Les hommes devraient s'abstenir de discuter de convictions religieuses lorsqu'ils entourent les femmes de tissus sombres pour les dissimuler, sans égard pour l'asphyxie potentielle de ces dernières. Les femmes sont souvent tenues pour responsables des désirs sexuels incontrôlés des hommes. Et, en raison de leur traitement comme des objets, certaines d'entre elles trouvent naturel de se frotter automatiquement leur derrière contre un sexe masculin dès qu'elles en voient un. Une vidéo tournée à Londres hier le démontre.

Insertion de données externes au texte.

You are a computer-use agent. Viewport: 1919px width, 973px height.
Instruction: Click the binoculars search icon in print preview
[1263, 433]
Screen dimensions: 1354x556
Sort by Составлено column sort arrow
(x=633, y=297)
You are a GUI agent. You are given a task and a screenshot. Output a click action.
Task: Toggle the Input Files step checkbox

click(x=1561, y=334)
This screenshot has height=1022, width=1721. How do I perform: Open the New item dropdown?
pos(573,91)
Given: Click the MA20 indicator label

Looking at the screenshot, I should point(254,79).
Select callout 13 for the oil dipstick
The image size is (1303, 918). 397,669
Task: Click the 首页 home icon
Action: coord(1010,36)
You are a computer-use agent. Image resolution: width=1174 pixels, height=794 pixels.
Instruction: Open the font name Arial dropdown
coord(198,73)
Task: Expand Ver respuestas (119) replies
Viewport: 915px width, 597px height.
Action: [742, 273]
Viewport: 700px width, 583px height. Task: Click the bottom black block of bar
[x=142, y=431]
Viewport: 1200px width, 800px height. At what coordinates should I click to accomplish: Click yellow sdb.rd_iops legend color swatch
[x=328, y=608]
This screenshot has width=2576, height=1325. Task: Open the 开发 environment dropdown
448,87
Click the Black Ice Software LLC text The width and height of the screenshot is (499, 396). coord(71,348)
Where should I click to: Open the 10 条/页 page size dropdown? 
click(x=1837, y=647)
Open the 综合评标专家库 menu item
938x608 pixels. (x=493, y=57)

Des hommes et des femmes cherchent l'arche perdue. Mais ne se sont-ils jamais demandé si, un jour, ils avaient tenté de retrouver les lois perdues au fil du temps ? Je ne parle pas des lois arrangées pour certaines personnes et rédigées selon leurs convenances. Le commandement « ne convoite pas la femme de ton voisin" ne te donne pas la permission de convoiter celle qui n'est pas mariée. La traduction correcte dirait plutôt « ne viole pas". Le respect que tu dois à tes parents s'étend à tous les autres adultes. Une traduction plus juste serait de dire "tu honoreras les personnes âgées", même si elles ne sont pas de ta famille génétique, elles font partie de ta famille humaine. Le "tu ne te soumettras à nul autre que moi" devrait plutôt se comprendre comme " évite de te soumettre aveuglément à qui que ce soit et écoute ta conscience et la raison de ton esprit". Le "tu éviteras de créer des idoles ou des images pour leur rendre un culte", c'est plutôt "tu te laisseras posséder par qui prend soin du soi et cultive l'amour" ou "tu n'auras pas de vénération excessive à ton détriment ou au détriment de la société." Etc.